Möglicherweise sind Arztgeschenke nicht mehr als ein archaisches Überbleibsel. Der Medizinmann war einer der ersten spezialisierten Berufe der frühen menschlichen Gesellschaft, der nicht mehr selbst für seine Nahrung sorgte – er hatte anderes zu tun. Und damit er nicht verhungerte, bekam er eben Geschenke vom Rest der Gruppe.

„Einmal hat mich ein Patient gefragt, ob ich Countrymusik mag. Er ist dann nach seinem Aufenthalt in unserer Klinik extra nochmal vorbeigekommen, um mir eine CD seiner Band zu bringen. Das schönste an solchen Geschenken ist, dass man den Patienten eine Freude macht, wenn man es annimmt und sich darüber freut. Da ist der Tag eigentlich schon gerettet, egal, was noch passiert.“ (Jillena Zinsser-Krys)

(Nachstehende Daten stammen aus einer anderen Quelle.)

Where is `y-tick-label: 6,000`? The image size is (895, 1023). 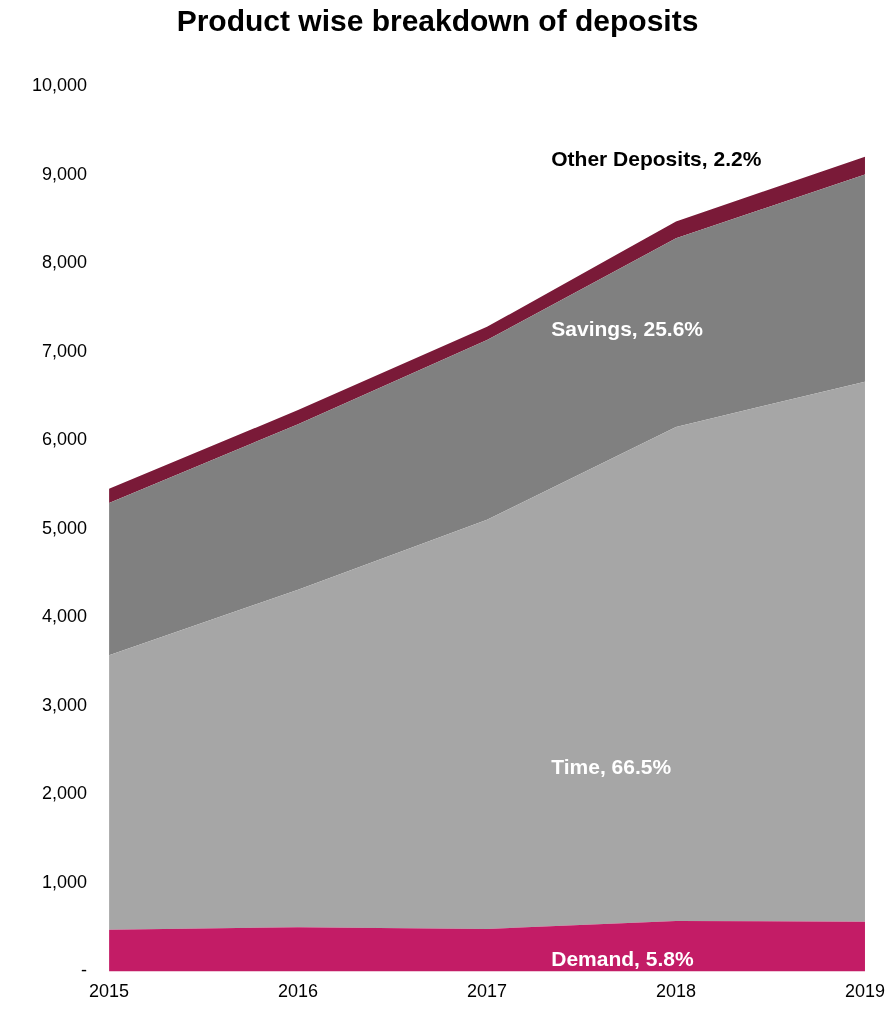
y-tick-label: 6,000 is located at coordinates (65, 440).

„Mein Vater war Gynäkologe wie ich, aber nicht in Berlin, sondern in einer schwäbischen Kleinstadt. Bei ihm, also vor 40 Jahren, haben die Hausfrauen immer etwas in die Praxis gebracht. Eine kam von einem größeren Bauernhof und schenkte kartonweise frische Eier. Ganz besonders natürlich zum heiligen Fest. Als Kind erschien es mir immer so, als sei das auch ein ein bisschen ein Wettbewerb darum, wer im Dorf die besten, die ausgefallensten Plätzchen mitbrachte. Die Patientinnen kamen mit Riesentüten voller Gebäck. Und meine Eltern brachten die Tüten aus der Praxis mit nach Hause. Auch die Geschichten werden vor Weihnachten persönlicher. Eine Frau erzählt, wie sie letztes Jahr noch mit ihrem Mann gefeiert hat oder dass die Kinder nicht mehr zum Feiern kommen oder dass sie jetzt einen neuen Partner hat.“ (Oliver Schmid)

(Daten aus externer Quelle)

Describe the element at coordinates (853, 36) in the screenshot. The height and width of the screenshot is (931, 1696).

Der Arzt gehört zur Familie

„Für viele Familien ist das Fest auch ein Anlass, uns Familienfotos zu schicken. Manche kennen wir schon seit Jahren. Die zeigen uns dann, wie die Familie gewachsen ist, wie die Kinder größer geworden sind. Je älter die Kinder werden, desto seltener kommen sie in die Praxis. Deshalb ist es schön, wenn wir an Weihnachten ein kleines Update bekommen. So zehn, fünfzehn Karten und Bilder sind das schon mal. Die hängen wir dann am schwarzen Brett auf.“ (Bernhard König)

Für den französischen Soziologen Marcel Mauss sind Geschenke, auch wenn sie, anders als zum Beispiel Kauf- oder Tauschhandel, dem ersten Anschein nach ohne Gegenleistung funktionieren, nie komplett bedingungslos, nie „gratis“. In seinem Essay „Die Gabe“ schreibt er, dass jemand, dem ein Geschenk angeboten wird, dieses Geschenk auch annehmen muss. Andernfalls würde man den Schenkenden ja vor den Kopf stoßen. Außerdem, schreibt Mauss, erwartet der Schenkende immer auch eine Erwiderung. Hier wird es kompliziert. Schließlich, so steht es in der Berufsordnung, darf der Schenkende keine Gegenleistung erwarten.

Die vielleicht schönste Antwort auf das großzügige Verhalten der Patienten hat vor knapp 50 Jahren der englische Schriftsteller und Dichter John Berger gefunden. Mitte der 1960er Jahre lebte er für mehrere Wochen im Haus des britischen Arztes John Sassall, ein Aufenthalt, der zu der soziologischen Beobachtung „Geschichte eines Landarztes“ führen sollte. „Wir gewähren“, schreibt Berger in einer Reflektion über den Beruf des Arztes, „dem Arzt Zugang zu unserem Körper, wie wir ihn sonst freiwillig nur Geliebten gewähren.“

Aufgrund dieser Nähe schlössen Patienten ihren Arzt quasi in den Kreis der Familie mit ein: „Wir stellen ihn uns als Ehrenmitglied vor“, schreibt Berger.

Und an Weihnachten, so ist das eben, gibt es Geschenke für die ganze Familie. Auch wenn sie weiße Kittel trägt.